Making the film enabled Jackson to connect with his grandfather William Jackson's wartime experience – which he otherwise knows very little about, he tells Wallace Chapman.
They Shall Not Grow Old was commissioned by the British Imperial War Museums in association with the BBC.
It features 90 minutes of restored and colourised archival footage and a soundtrack created with clips from archival interviews with British WWI veterans.
Some reviewers have said the battle scenes in They Shall Not Grow Old far surpass any of the staged battles in Jackson's Lord of the Rings films, but Jackson won't take any credit for that.
"There was a limited amount of creation on my part, really.
"We didn't make this stuff up and we didn't have to attempt to make it up."
After seeing the soldiers' faces and gestures in the video footage, they "came alive", Jackson says, and he realised it should only be them we hear in the film – rather than narration by someone who was never there.
"They're coming alive on film so they should be telling their own stories in sound."
Jackson was able to zoom in on teenage soldiers in the archival footage and "expose" their very young faces.
He says it is shameful that the British Army allowed children as young as 14 to enlist, before the practice was stopped in 1917
"The British government turned a blind eye to kids joining up."
Jackson points out that it wasn't just the British, though. A 14-year-old Australian soldier lies in a grave at Gallipoli.
Jackson and film editor Jabez Olssen listened to hundreds of hours of archival audio for They Shall Not Grow Old – some recorded during combat, but mostly interviews with 200-plus soldiers in the 1960s and 70s, recorded by the British Imperial War Museums and the BBC.
Jackson says he was struck by how incredibly pragmatic the men were, simply telling it how it was without exaggeration and even without emotion.
In the 600 hours of interviews they listened to, only one man choked up, Jackson says.
"A generation of young men went to the slaughterhouse and so many were killed over there. But they're not actually asking for our pity – we have imposed it on them.
"These guys were made of strong stuff."
Jackson has no diaries or letters from his grandfather's World War I experience so listening to the veterans talk about their day-to-day experience gave him precious insight, he says.
"They all went through the same routine, the same training, they ate the same food… there's not really any guys that sort of go off on a tangent.

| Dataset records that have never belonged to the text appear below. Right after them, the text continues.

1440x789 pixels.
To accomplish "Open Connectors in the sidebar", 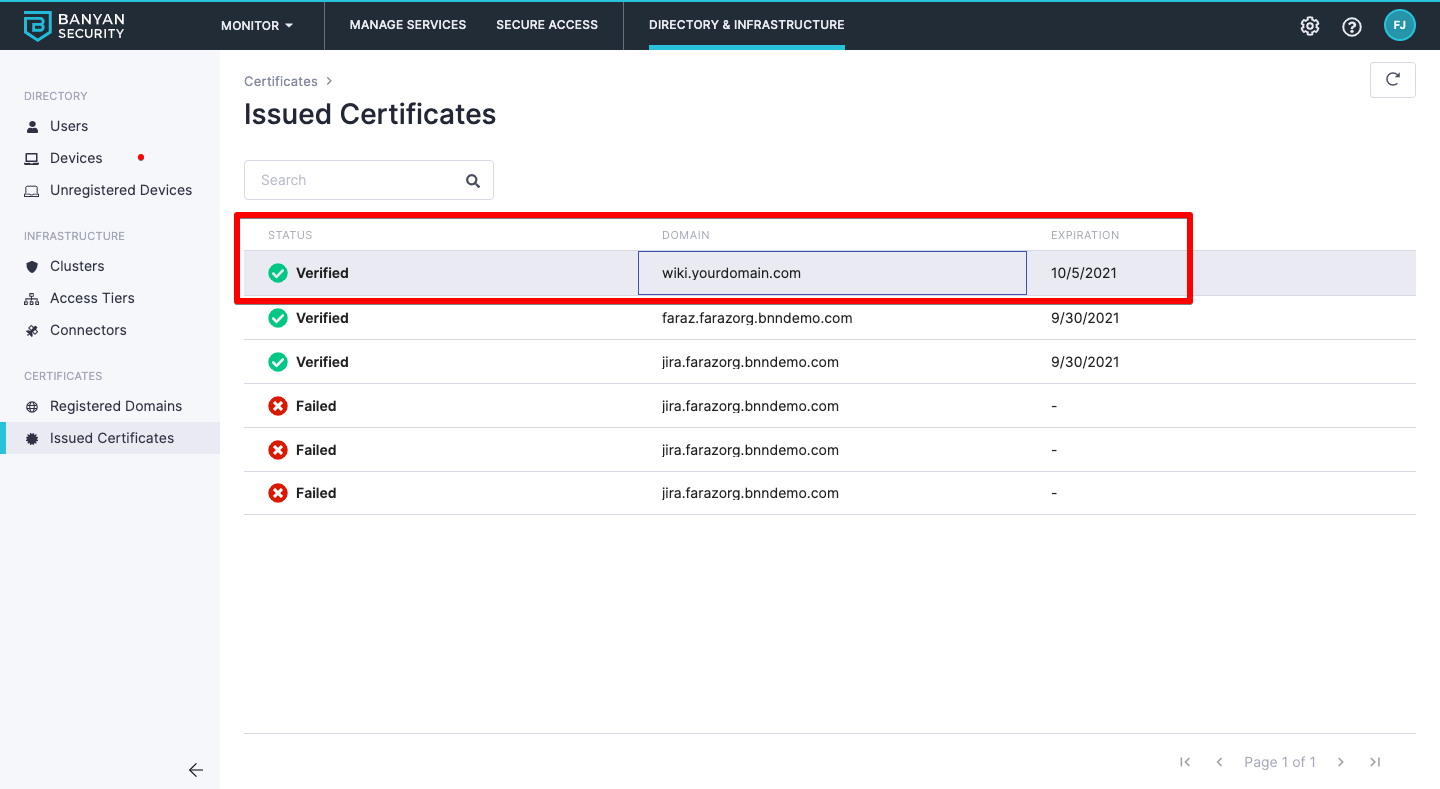I will click(88, 330).
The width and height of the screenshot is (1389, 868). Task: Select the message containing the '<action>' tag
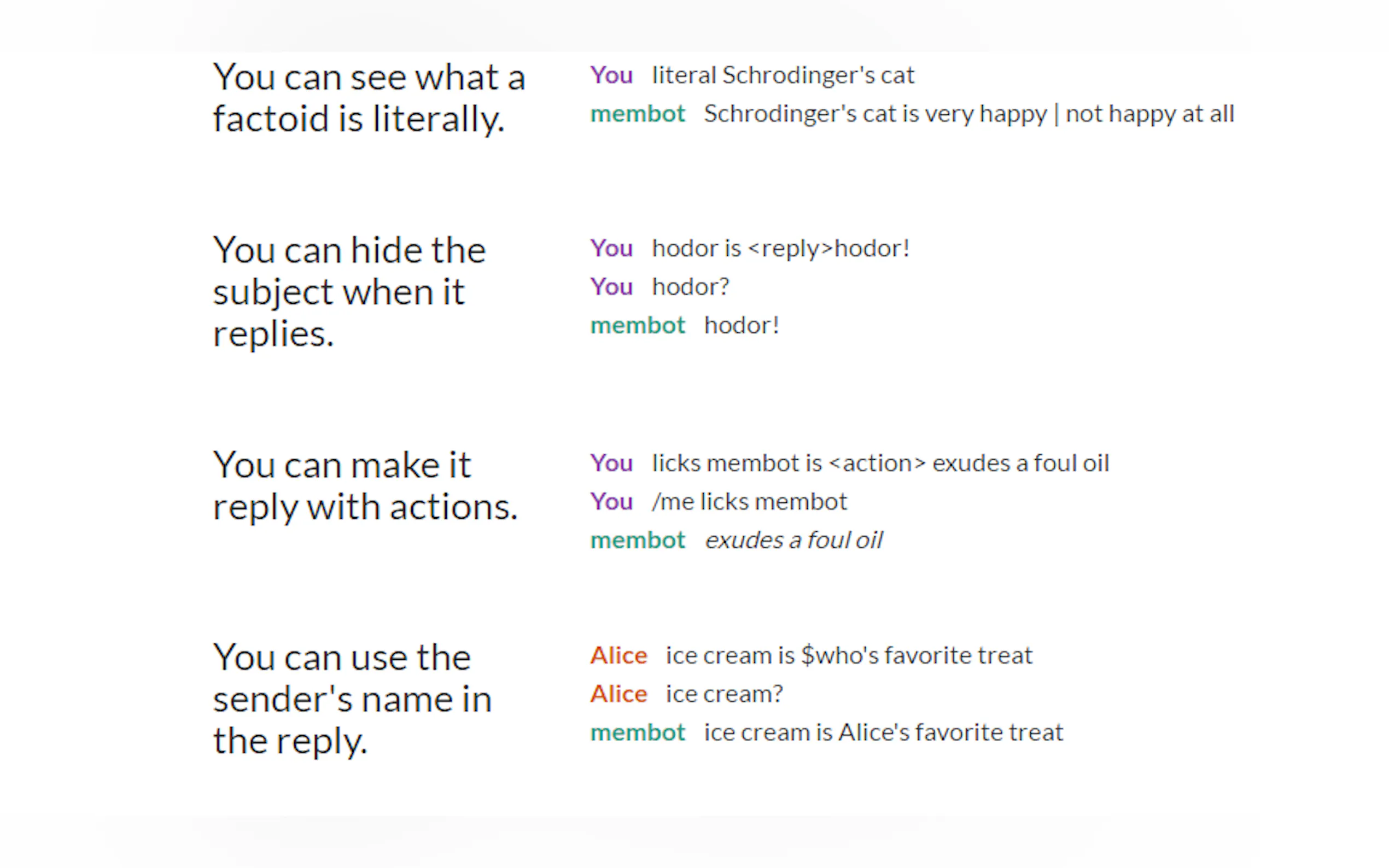pos(880,464)
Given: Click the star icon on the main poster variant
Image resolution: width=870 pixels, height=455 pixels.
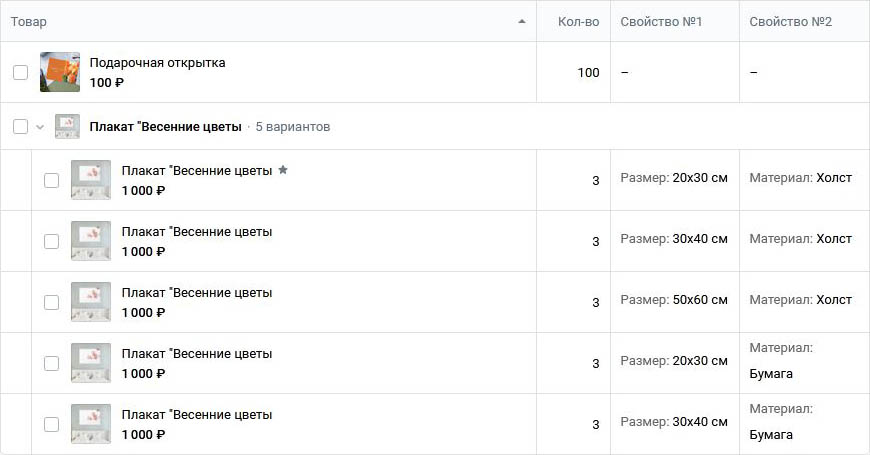Looking at the screenshot, I should pos(283,170).
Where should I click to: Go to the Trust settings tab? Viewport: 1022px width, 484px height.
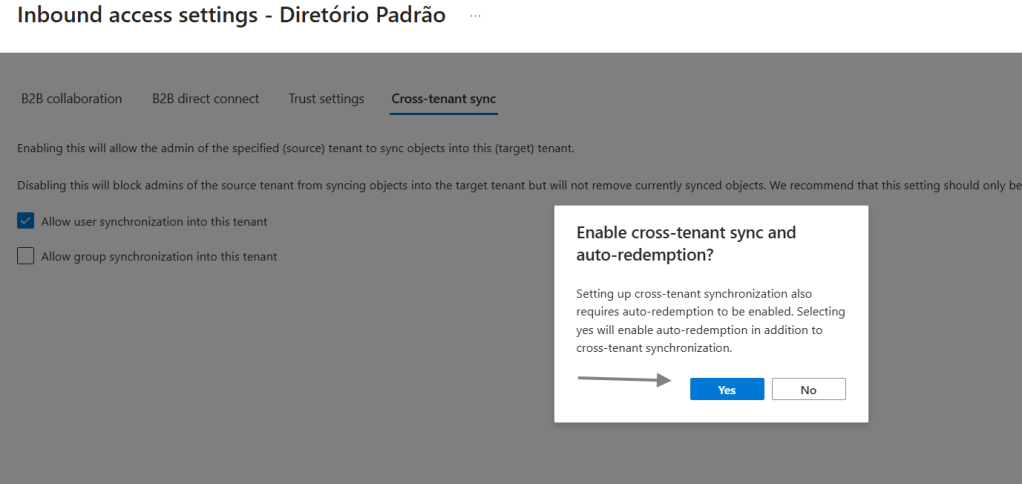pyautogui.click(x=326, y=99)
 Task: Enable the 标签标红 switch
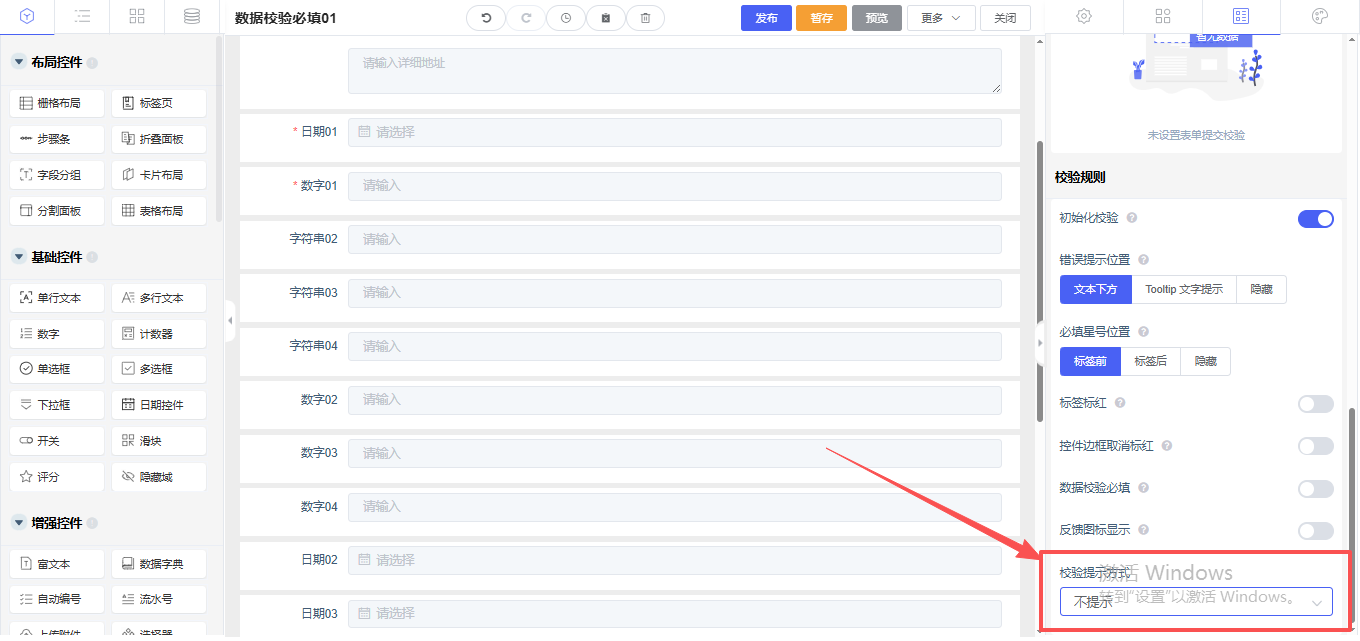click(x=1315, y=404)
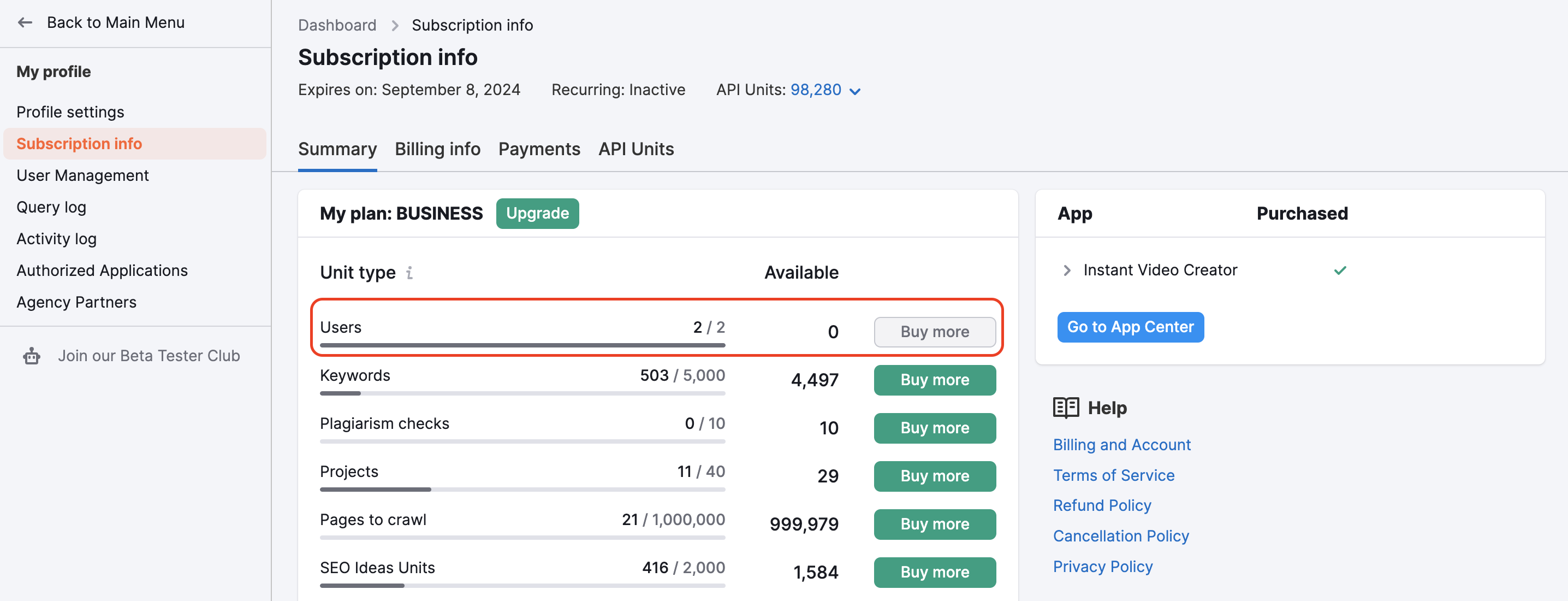The height and width of the screenshot is (601, 1568).
Task: Open User Management in sidebar
Action: [82, 175]
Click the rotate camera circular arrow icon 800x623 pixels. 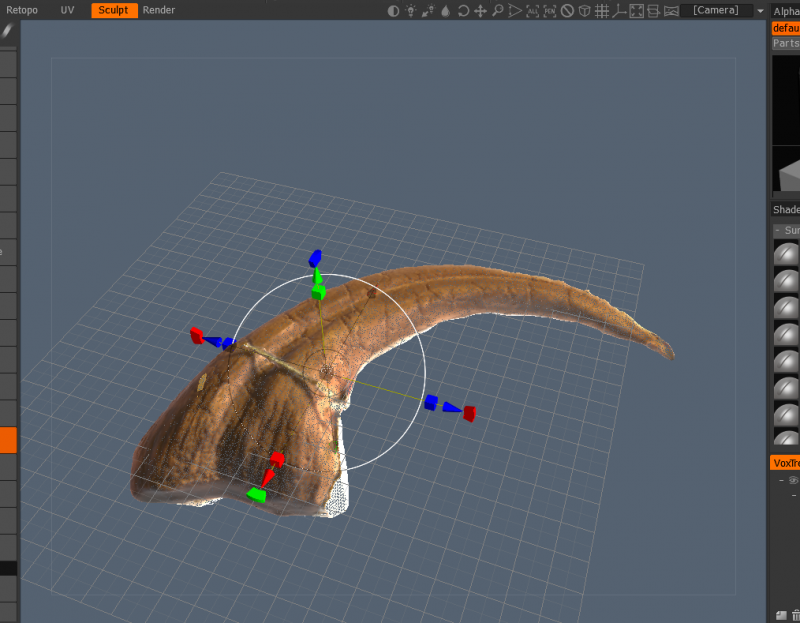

They all say pretty much the same thing in different ways.
"It did let me connect with what [William] must have gone through… Everything in the film he would have experienced in one way or another, I'm sure."
Jackson says he only included in the film experiences that multiple people spoke of, including the sense of blankness many felt when news came that the war was over.
"You've got to imagine how intense it is that you could be killed at any second by a shell. So intense and then suddenly it's gone; as if a switch has been turned off. 'Okay, thank you, you can go home'.
"You could feel they were shocked and a bit lost.
"They'd lived and trained and become essentially professional soldiers… and by 1918, they were a very good army… and suddenly the war stopped and they didn't have anything to do.
"It sounds weird to talk about it like that, but you can imagine that state of mind, can't you?"